# Airbow for small game



## longbowdave1 (Apr 1, 2017)

I saw the Airbow that came last year, and found it was interesting, but not a thousand dollars worth of interesting. The I saw a few guys on the video site were building homemade versions. So, I guess I stumbled into the process, and built a couple this winter. The second is an early birthday gift for my brother.

They are only legal for small game in most states, but that may change. Anyways, the are fun to build, and even more fun to shoot. Got a few confirmed kills in the yard.

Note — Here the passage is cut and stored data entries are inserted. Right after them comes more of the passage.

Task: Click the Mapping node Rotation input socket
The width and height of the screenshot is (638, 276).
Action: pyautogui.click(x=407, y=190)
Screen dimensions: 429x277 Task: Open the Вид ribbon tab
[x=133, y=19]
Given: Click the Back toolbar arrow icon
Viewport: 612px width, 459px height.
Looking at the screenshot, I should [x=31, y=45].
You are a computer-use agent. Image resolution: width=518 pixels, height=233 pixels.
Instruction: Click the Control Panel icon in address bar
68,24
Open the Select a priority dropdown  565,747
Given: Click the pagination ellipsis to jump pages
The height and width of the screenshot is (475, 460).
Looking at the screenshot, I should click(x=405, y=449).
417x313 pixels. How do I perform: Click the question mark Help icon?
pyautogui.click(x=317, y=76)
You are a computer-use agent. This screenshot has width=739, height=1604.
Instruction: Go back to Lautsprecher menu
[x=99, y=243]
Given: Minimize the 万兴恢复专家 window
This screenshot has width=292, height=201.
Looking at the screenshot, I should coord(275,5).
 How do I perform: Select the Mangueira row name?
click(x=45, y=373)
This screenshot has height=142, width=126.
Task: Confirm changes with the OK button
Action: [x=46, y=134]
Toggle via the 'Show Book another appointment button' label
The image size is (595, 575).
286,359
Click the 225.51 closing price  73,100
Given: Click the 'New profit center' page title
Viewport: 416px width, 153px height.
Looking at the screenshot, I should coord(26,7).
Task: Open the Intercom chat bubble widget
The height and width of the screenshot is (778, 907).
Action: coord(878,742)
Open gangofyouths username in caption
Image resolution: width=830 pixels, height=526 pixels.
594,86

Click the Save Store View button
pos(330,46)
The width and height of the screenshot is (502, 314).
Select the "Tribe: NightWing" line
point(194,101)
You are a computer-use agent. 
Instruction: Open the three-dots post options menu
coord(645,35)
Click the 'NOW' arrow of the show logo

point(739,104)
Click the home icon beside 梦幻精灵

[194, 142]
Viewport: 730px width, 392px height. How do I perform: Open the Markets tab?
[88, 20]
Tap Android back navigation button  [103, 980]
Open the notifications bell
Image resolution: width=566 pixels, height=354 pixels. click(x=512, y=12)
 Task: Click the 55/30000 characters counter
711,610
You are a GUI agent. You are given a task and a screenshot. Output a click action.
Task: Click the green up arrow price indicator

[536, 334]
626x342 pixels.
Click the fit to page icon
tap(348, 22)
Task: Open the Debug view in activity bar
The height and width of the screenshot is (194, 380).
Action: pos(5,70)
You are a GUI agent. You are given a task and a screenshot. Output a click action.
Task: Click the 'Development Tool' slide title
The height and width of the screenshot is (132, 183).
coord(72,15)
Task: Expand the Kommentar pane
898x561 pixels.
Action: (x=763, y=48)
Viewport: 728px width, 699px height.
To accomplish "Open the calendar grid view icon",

 Well, if McGyver built Airbows, this is what they might look like.


----------



## lampern (Apr 3, 2017)

In the Carolinas you can use it on deer.

Nice job!


----------



## longbowdave1 (Apr 4, 2017)

Thank you.

 After playing around with these, no doubt it would do well on a deer within 30 yards while using a cut on contact broadhead. Yep, very few states allow them for deer.

 Had someone ask about the spray wands used. The hip mount tank gun is a 4000 psi wand, and the tank under the barrel gun is a 3500 psi wand. Wands of less psi, will not do well with the 3000 psi Co2 tank. Most likely would leak some air through the gun, or just not hold up after while.

Any other questions? feel free to ask. I will answer what I can.


----------